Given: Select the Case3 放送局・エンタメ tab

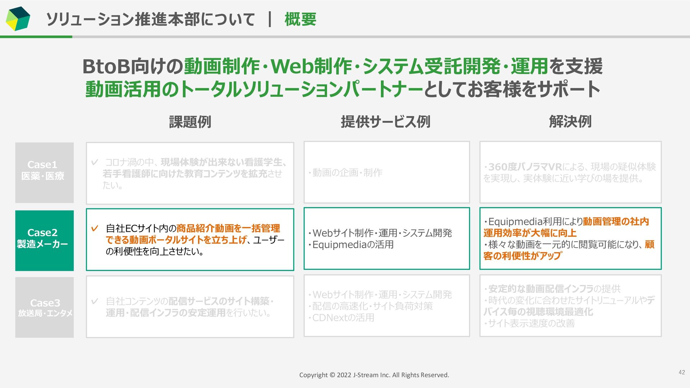Looking at the screenshot, I should pos(44,307).
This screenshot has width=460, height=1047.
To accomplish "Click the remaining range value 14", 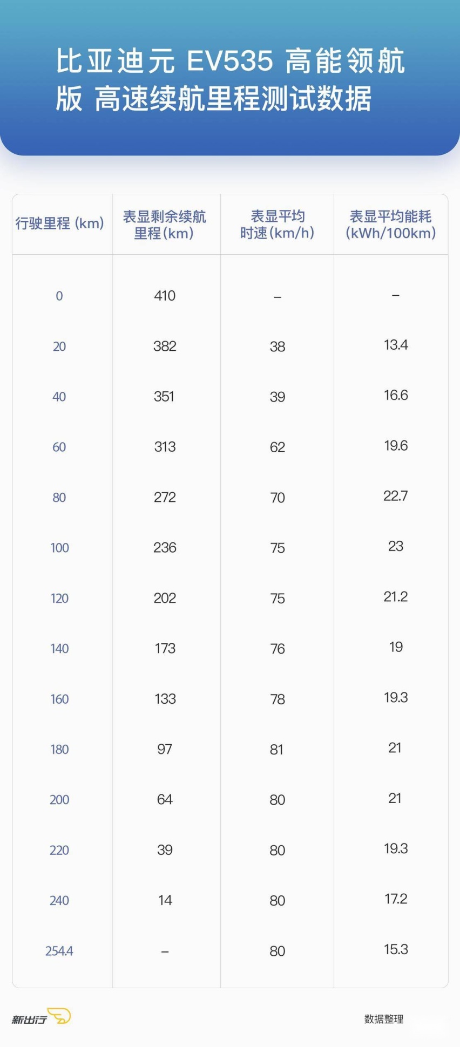I will tap(165, 900).
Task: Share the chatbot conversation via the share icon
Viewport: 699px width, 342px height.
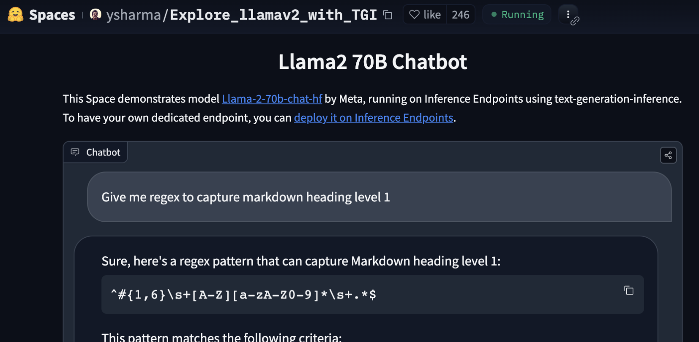Action: [668, 155]
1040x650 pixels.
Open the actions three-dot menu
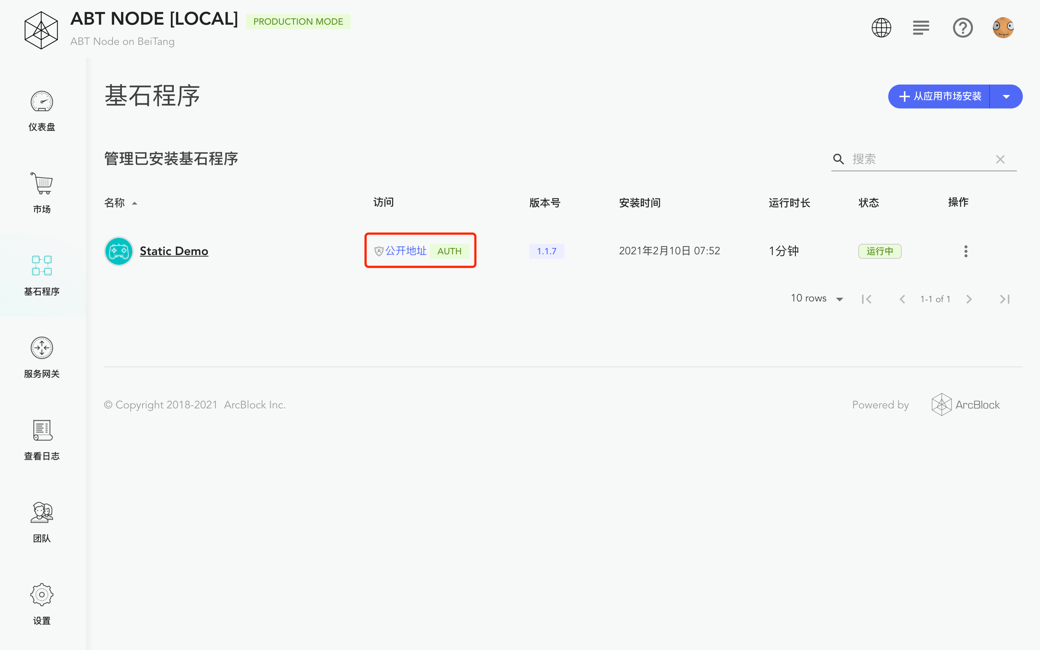pos(966,251)
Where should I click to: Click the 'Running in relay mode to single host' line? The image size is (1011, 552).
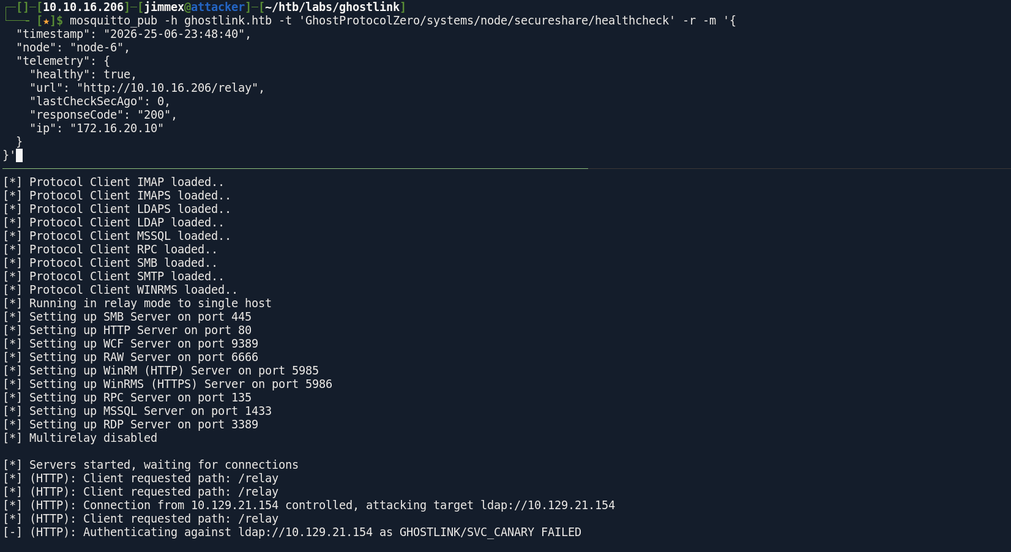point(137,304)
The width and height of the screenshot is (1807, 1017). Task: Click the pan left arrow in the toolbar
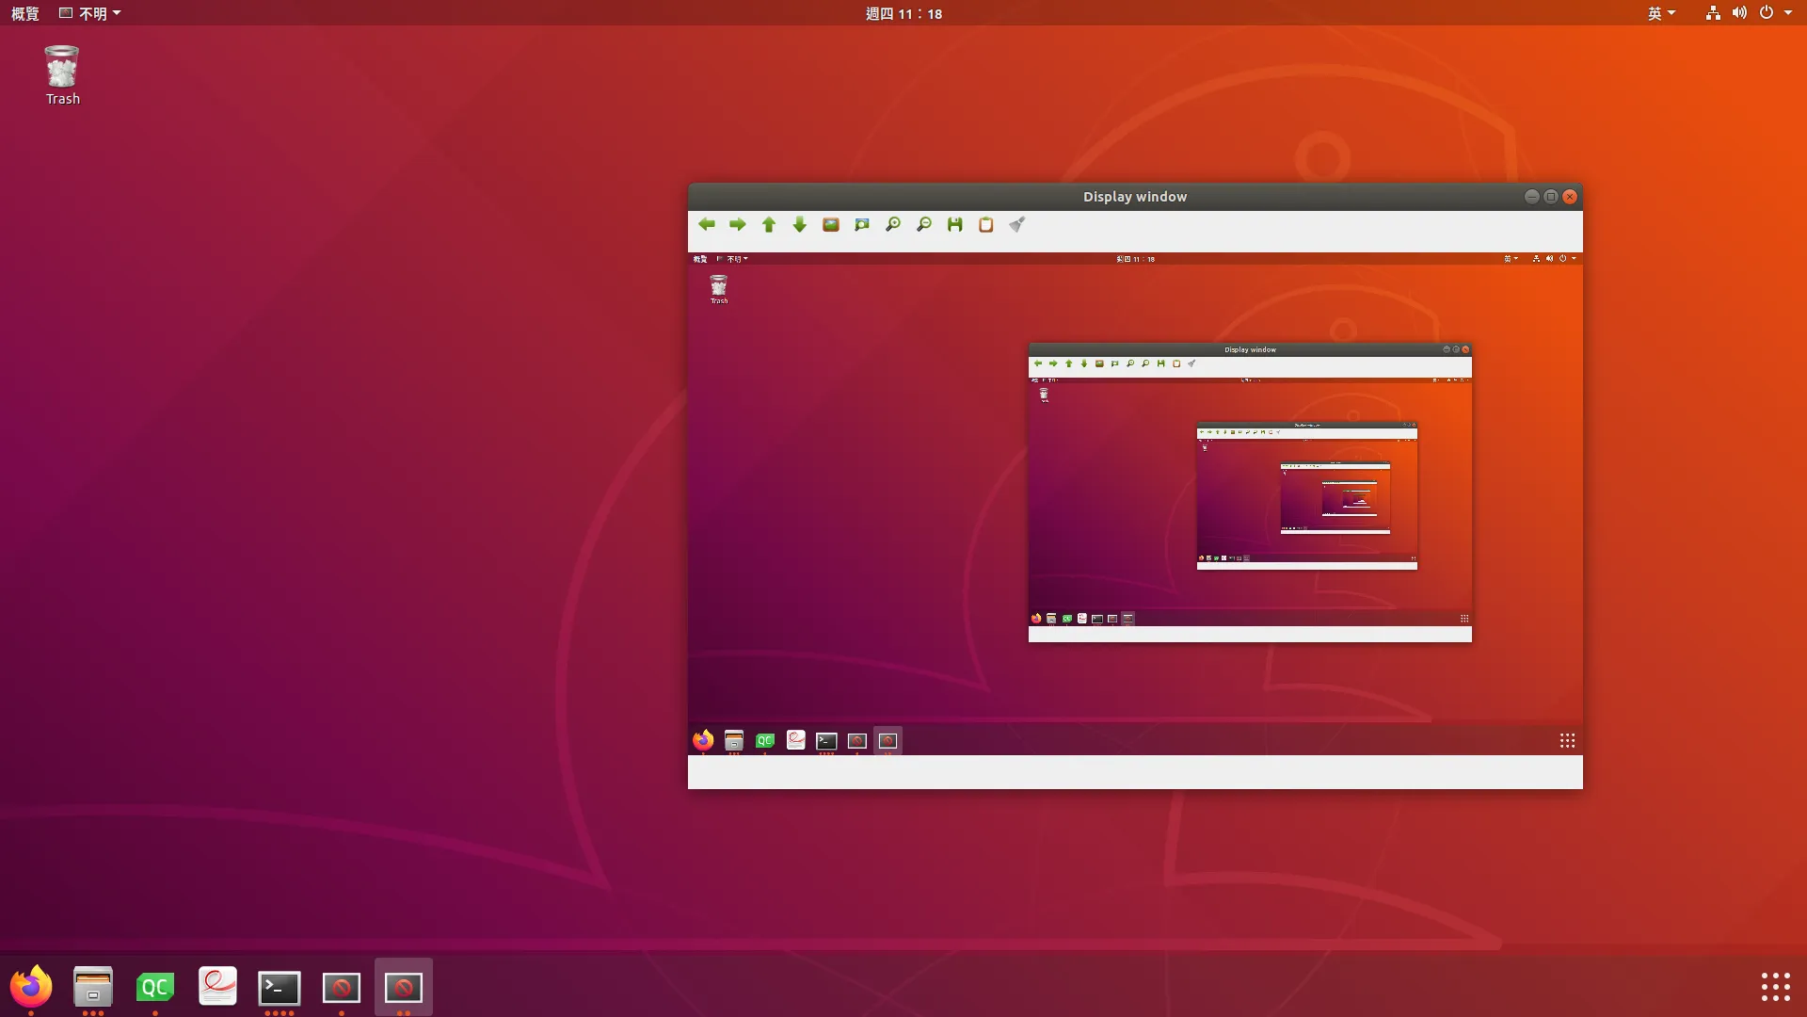[x=707, y=224]
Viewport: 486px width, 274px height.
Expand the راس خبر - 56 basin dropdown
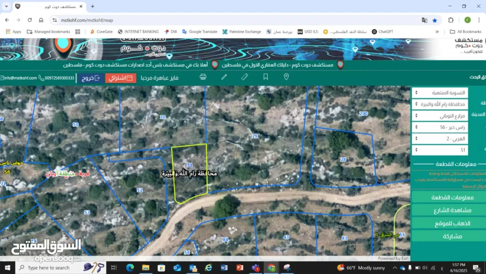[x=439, y=127]
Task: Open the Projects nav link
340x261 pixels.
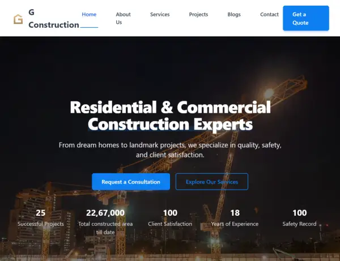Action: tap(198, 14)
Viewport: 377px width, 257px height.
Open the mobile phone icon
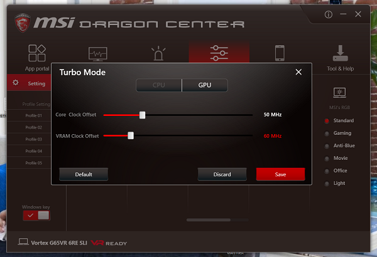[280, 53]
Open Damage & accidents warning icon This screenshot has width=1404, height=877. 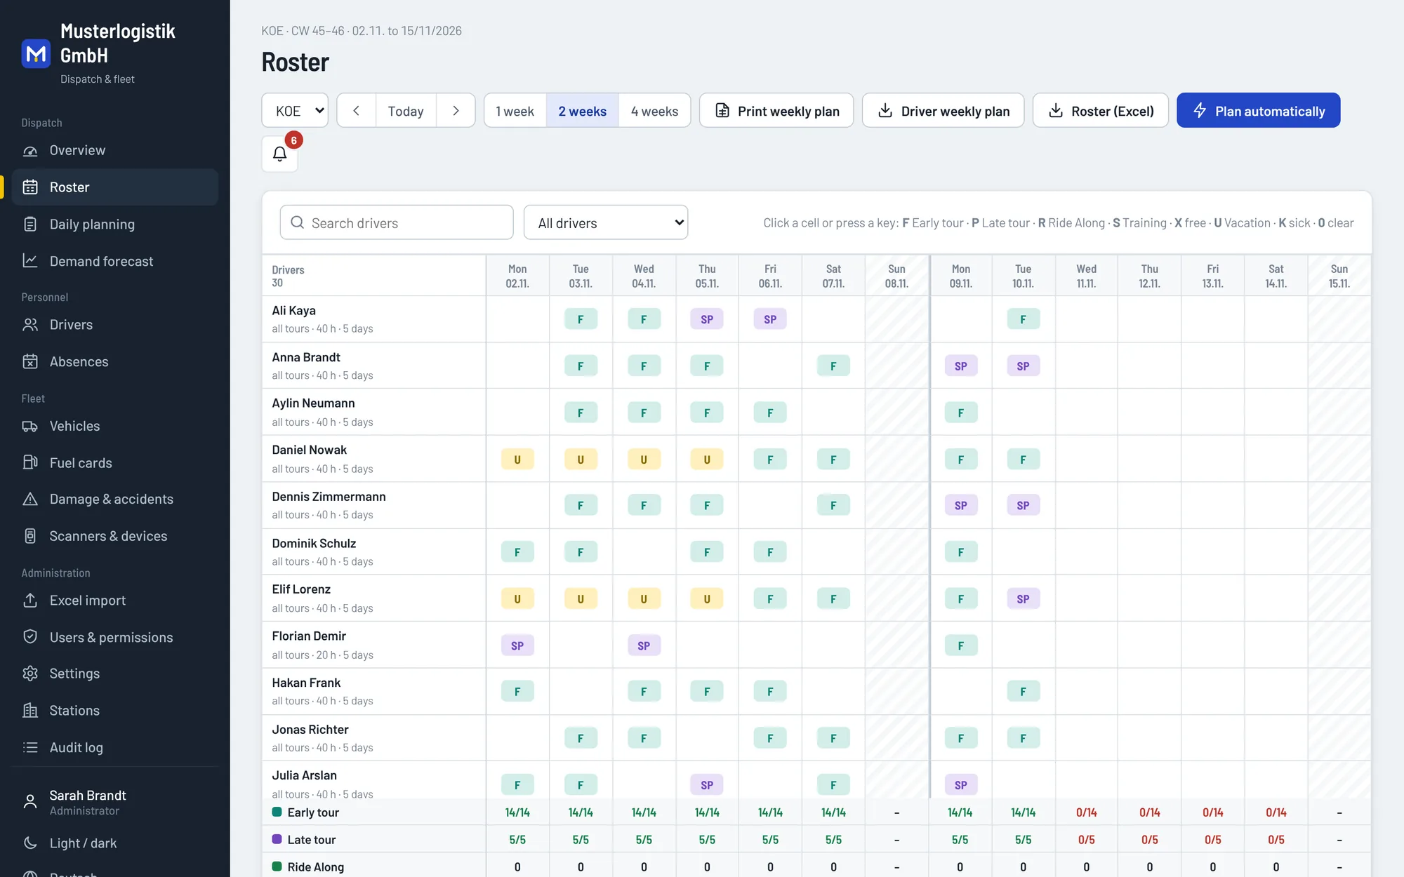pyautogui.click(x=30, y=499)
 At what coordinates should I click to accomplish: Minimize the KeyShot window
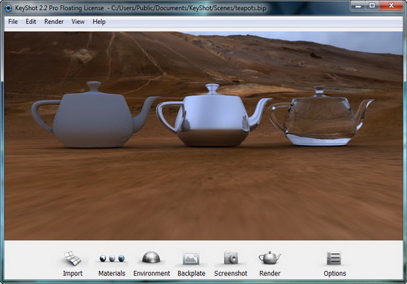(358, 6)
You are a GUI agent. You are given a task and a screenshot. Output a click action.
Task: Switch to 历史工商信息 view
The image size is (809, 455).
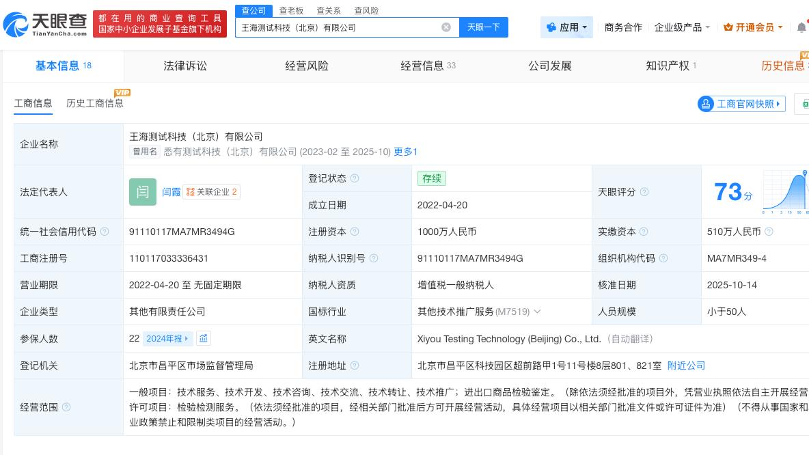click(x=94, y=103)
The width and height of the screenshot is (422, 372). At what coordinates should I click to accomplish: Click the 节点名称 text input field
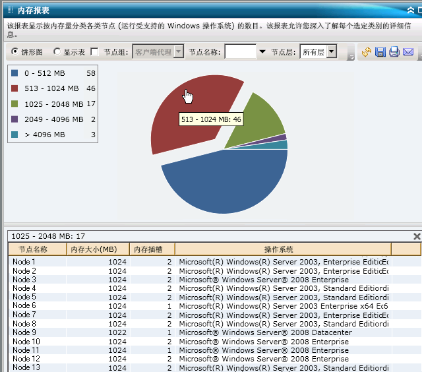click(240, 51)
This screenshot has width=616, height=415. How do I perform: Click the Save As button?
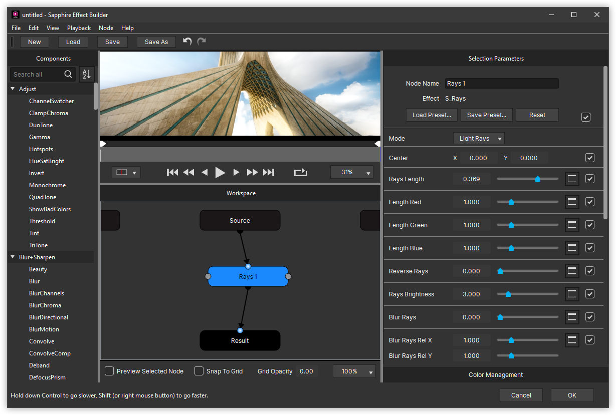pyautogui.click(x=156, y=42)
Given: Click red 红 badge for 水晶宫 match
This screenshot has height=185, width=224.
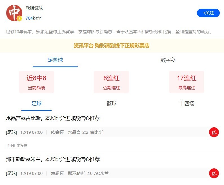Looking at the screenshot, I should pyautogui.click(x=214, y=132).
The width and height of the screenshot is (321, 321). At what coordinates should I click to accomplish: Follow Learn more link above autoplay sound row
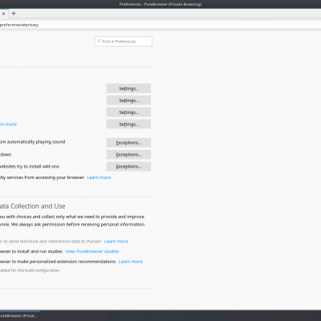click(x=8, y=124)
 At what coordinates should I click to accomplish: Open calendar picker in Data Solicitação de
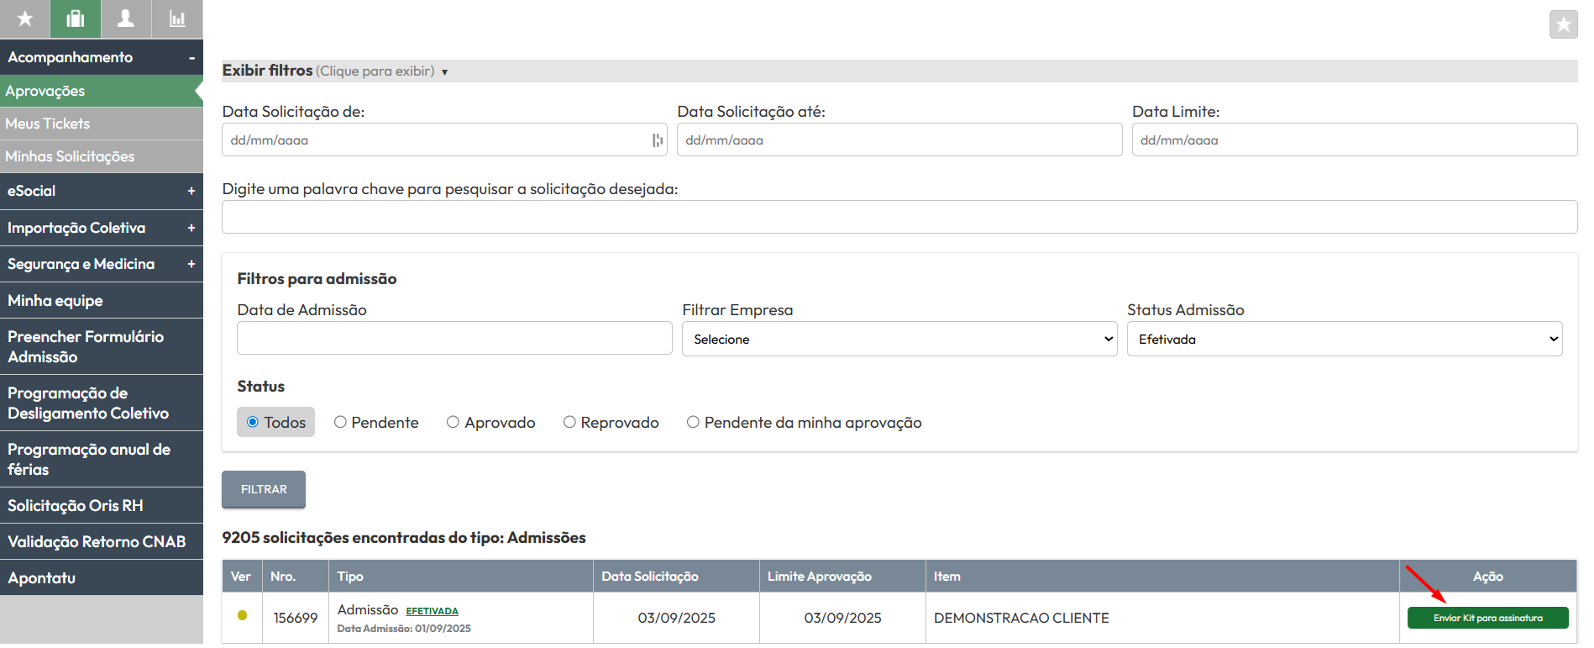657,140
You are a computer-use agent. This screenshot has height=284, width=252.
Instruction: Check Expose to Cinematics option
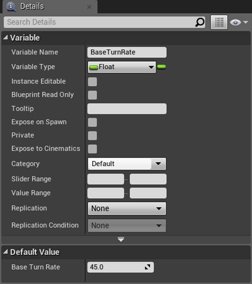click(92, 149)

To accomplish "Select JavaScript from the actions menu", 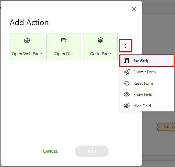I will pos(147,61).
• • • • • • •
**Task goal:** Gather every line from the entries above that contains the word "size". Case counts.

**Worked answer:**
Where should I click to: Click the 'Running in relay mode to single host' line? The image size is (1011, 552).
The image size is (809, 455).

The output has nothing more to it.